Rosa mantém quebra de sigilo da Associação Médicos pela Vida, que repudia vacinas
A ministra Rosa Weber também negou pedido da Associação Médicos pela Vida e manteve a quebra dos sigilos telefônico e telemático decretados contra a entidade pela CPI da Covid. A associação é responsável por um texto, publicado em abril, em que defende a cloroquina e o "tratamento precoce" difundido pelo governo Jair Bolsonaro, além de se posicionar contra o uso de máscaras — previsto em lei — e a obrigatoriedade da vacinação — já assentada pelo Supremo Tribunal Federal.

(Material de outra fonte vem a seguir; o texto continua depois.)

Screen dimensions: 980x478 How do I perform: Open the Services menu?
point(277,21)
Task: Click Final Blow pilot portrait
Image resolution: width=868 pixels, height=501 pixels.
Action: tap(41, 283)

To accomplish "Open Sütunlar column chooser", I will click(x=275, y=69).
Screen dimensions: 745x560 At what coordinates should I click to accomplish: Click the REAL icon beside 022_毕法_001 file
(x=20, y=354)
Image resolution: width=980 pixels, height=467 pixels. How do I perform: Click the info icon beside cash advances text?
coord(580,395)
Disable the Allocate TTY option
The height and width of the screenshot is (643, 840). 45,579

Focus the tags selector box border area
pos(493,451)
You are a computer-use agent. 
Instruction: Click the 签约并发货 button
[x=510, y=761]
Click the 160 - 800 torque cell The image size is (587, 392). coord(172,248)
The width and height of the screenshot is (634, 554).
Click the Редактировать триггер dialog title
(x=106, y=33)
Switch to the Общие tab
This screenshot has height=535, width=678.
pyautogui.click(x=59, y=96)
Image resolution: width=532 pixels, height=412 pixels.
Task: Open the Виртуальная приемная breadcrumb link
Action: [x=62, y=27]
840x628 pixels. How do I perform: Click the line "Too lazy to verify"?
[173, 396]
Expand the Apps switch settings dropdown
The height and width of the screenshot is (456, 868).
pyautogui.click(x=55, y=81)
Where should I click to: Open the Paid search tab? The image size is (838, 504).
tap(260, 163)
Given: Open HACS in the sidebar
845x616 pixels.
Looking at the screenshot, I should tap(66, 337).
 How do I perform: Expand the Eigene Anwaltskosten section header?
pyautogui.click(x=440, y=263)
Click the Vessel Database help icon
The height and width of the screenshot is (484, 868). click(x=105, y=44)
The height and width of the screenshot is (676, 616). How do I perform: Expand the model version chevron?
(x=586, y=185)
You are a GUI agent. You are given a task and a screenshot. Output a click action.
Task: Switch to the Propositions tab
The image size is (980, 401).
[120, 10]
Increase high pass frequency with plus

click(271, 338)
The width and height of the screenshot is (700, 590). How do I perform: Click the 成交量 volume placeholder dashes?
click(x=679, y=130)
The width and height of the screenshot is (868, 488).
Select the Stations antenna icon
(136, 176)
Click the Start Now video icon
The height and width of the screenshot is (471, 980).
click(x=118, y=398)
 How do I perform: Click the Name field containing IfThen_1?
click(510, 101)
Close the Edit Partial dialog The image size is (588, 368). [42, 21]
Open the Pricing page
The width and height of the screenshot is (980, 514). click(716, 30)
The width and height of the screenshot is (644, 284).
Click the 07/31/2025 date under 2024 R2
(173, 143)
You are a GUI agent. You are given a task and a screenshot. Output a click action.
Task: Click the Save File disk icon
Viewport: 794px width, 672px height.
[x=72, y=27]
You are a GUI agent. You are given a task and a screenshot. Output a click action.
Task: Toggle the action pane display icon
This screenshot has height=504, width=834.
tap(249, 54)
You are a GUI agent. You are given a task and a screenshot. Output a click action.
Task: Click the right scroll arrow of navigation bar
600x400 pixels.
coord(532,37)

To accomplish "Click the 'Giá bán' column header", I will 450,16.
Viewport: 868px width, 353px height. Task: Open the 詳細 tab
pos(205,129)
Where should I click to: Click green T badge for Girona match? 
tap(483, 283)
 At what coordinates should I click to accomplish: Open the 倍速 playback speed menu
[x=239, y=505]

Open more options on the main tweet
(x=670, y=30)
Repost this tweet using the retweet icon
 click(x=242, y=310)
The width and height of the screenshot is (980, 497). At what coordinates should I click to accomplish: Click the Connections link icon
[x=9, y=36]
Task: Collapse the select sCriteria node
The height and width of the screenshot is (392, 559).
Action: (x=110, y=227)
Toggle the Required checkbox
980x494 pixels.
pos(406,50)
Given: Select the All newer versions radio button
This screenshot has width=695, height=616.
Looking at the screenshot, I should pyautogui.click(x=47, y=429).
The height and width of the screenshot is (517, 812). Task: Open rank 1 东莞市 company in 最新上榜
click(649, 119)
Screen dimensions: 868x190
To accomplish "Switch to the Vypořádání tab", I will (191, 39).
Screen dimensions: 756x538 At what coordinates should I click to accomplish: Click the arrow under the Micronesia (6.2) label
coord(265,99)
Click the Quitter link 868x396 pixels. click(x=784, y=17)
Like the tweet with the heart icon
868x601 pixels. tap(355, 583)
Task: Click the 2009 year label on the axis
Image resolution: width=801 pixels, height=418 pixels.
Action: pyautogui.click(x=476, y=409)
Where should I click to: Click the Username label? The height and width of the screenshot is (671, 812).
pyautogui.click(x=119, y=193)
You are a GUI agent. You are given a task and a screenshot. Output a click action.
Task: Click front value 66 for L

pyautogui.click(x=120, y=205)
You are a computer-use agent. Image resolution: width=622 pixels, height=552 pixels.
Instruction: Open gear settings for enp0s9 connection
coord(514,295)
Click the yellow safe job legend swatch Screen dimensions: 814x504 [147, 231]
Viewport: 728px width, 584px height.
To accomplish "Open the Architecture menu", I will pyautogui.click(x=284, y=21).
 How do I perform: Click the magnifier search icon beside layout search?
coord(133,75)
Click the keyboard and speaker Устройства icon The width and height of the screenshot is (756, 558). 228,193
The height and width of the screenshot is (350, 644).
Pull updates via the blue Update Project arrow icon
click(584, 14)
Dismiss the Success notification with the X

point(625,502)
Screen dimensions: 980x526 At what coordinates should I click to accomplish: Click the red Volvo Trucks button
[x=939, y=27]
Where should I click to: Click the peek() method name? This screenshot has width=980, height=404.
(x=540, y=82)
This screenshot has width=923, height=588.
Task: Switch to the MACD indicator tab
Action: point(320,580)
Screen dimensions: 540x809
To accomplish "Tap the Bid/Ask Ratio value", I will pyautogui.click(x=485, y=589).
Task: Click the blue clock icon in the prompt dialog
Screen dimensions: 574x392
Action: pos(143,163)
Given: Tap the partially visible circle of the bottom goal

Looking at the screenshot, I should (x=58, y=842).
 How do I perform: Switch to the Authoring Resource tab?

Ao analisar o caso, Rosa Weber não viu "excesso" em relação aos limites da quebra de sigilo, destacando que há indicação, "aparentemente inarredável", de que fake news sobre técnicas e procedimentos de tratamento da covid-19 podem ter causado impacto "deletério" na eficiência do combate à pandemia. De acordo com a ministra, o assunto será "devidamente mensurado" pelo avanço das investigações da CPI da Covid.
Ao justificar a quebra dos sigilos contra a entidade, a CPI da Covid afirmou que o grupo faz "campanha em favor de tratamentos inúteis e dispendiosos" e questionou "medidas universalmente adotadas pelos estados e governos que respeitam a ciência". Segundo o colegiado, cabe à comissão "esclarecer quais as fontes materiais dessas campanhas que operam objetivamente contra a saúde pública".
Considerando que a desinformação sobre a pandemia tem relação com o objeto da comissão instalada no Senado — de apurar "ações e omissões do Governo Federal no enfrentamento da pandemia" —, Rosa ponderou que é razoável a extensão da investigação "à caracterização de possíveis elos entre entidades privadas e públicas, inclusive sob o aspecto financeiro".
"Se existe determinada atividade de natureza privada que, como visto, pode ter impactado o enfrentamento da pandemia, eventual ligação dessa entidade com o poder público propiciará, em abstrato, campo lícito para o desenvolvimento das atividades de investigação, sem que se possa falar, à primeira vista, em desbodramento de seus limites, pois esse exame colateral da atividade estatal em tese representa, simplesmente, o esgotamento da análise de toda a atividade pública, inclusive a interposta, no contexto da pandemia", ponderou a ministra.